##### MATERIALS PROVIDED

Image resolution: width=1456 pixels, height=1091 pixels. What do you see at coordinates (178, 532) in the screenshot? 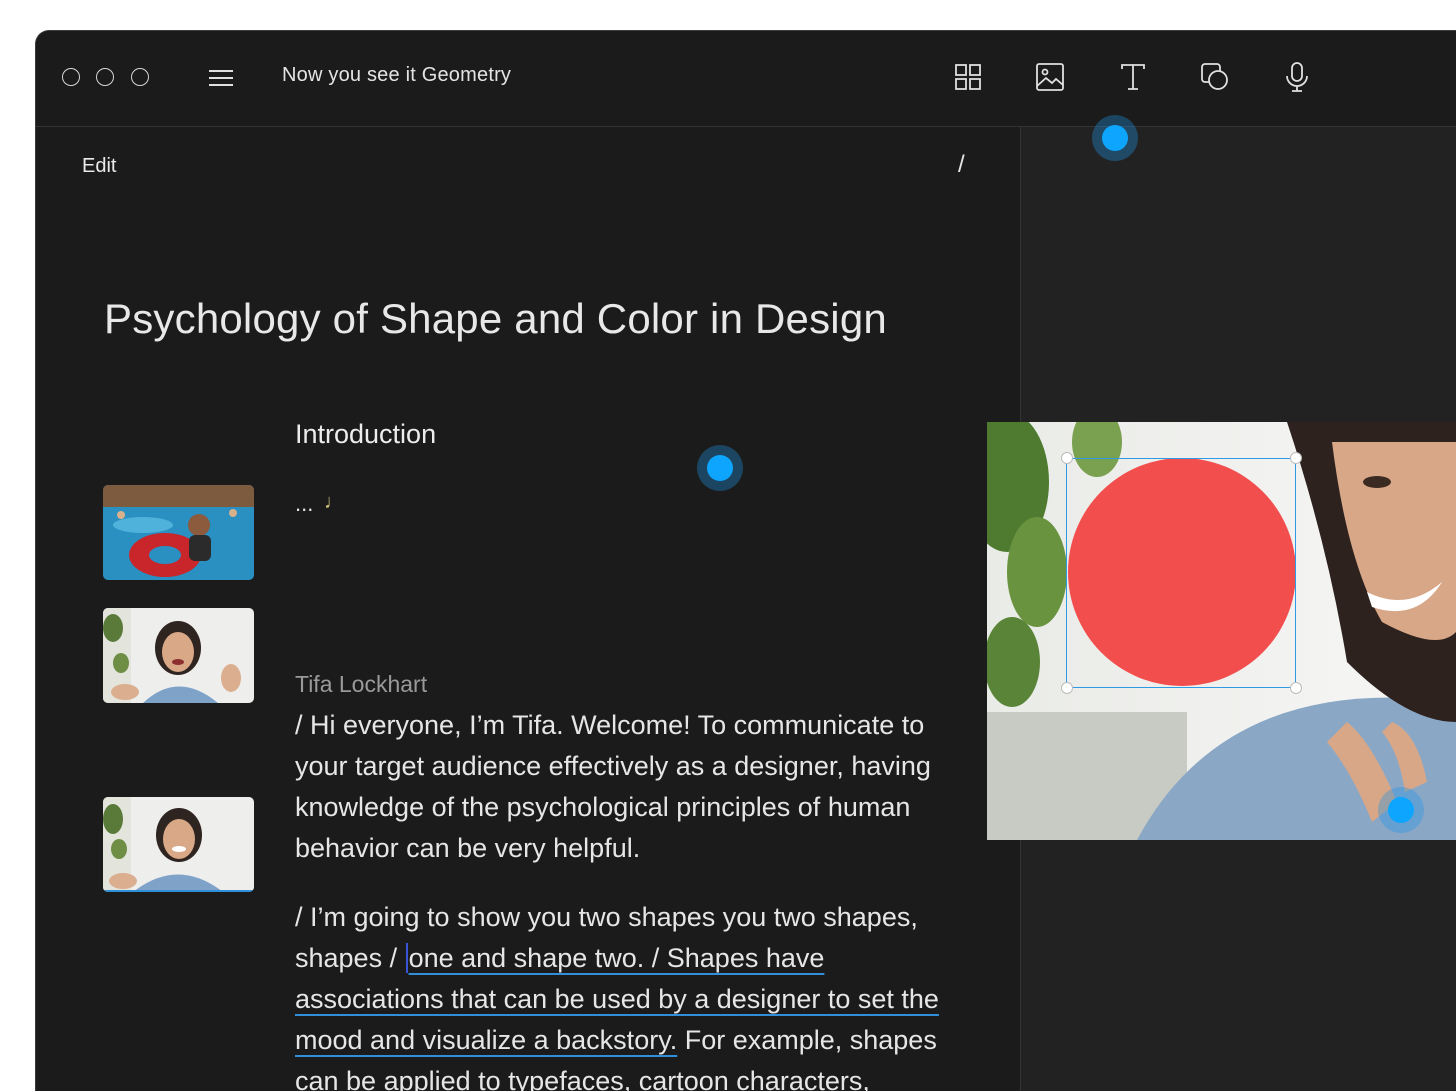
I see `scene-thumbnail-pool` at bounding box center [178, 532].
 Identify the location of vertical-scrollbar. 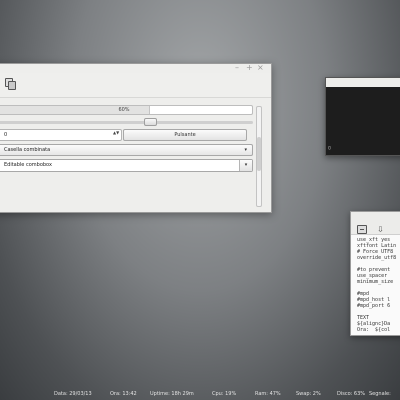
(259, 156).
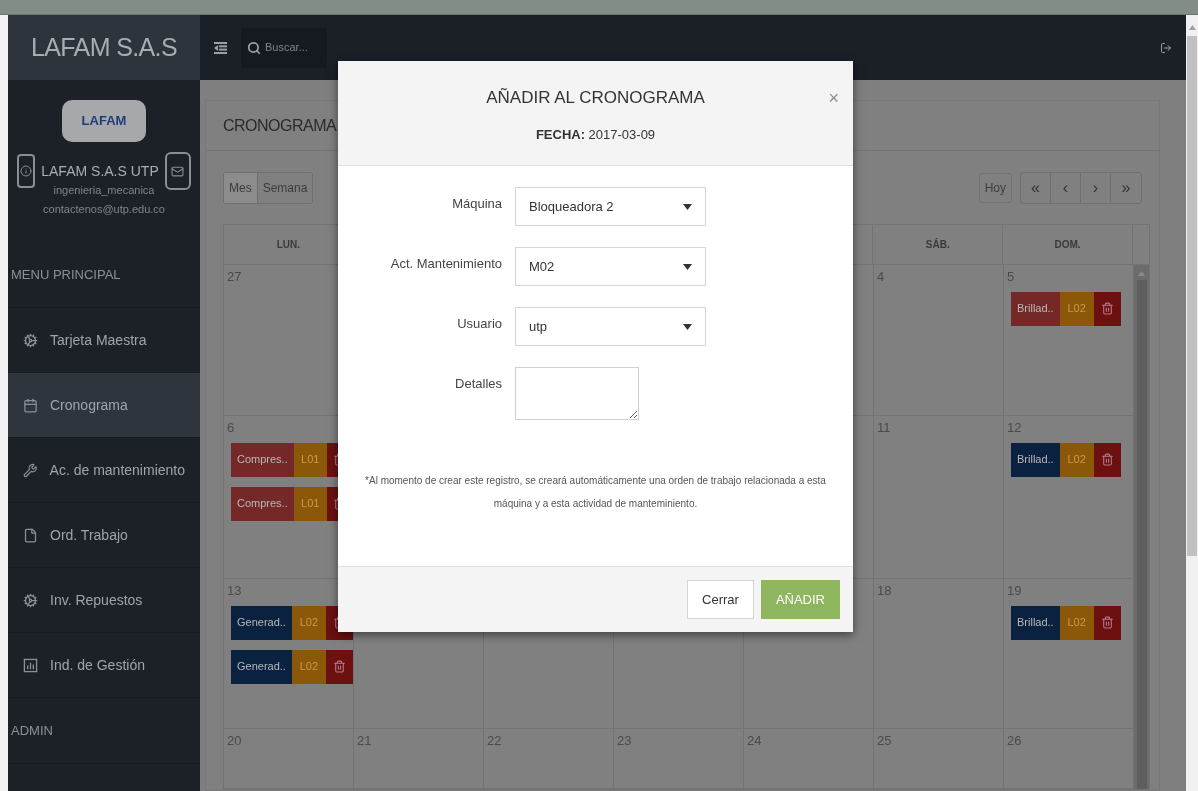  Describe the element at coordinates (1126, 188) in the screenshot. I see `nav-button: »` at that location.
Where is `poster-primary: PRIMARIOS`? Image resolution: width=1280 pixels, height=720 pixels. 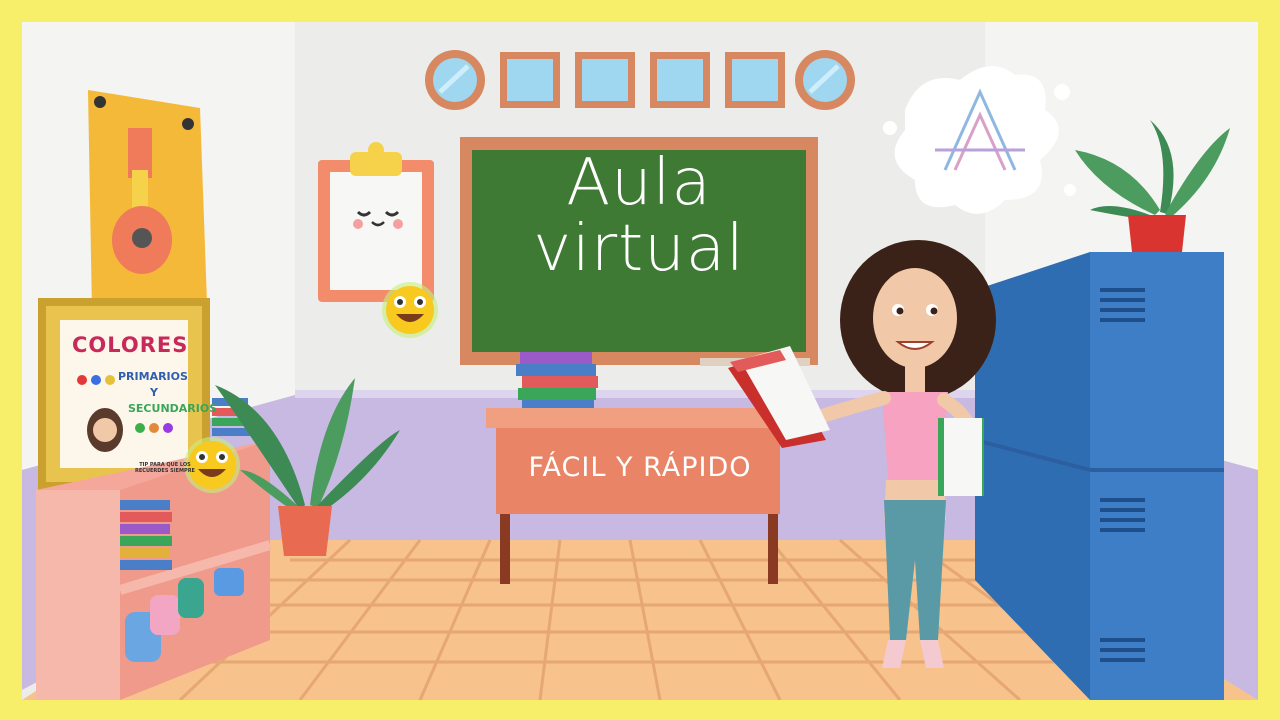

##########

Please rewrite the items above, replacing "Image resolution" with "Image size" and leaving everything else as it is. Leave the pictures out of your answer.

Image size: width=1456 pixels, height=1091 pixels. What do you see at coordinates (178, 532) in the screenshot? 
I see `scene-thumbnail-pool` at bounding box center [178, 532].
 Identify the location of vertical-scrollbar. 
(259, 156).
  Describe the element at coordinates (1126, 188) in the screenshot. I see `nav-button: »` at that location.
Where is `poster-primary: PRIMARIOS`? Image size: width=1280 pixels, height=720 pixels. 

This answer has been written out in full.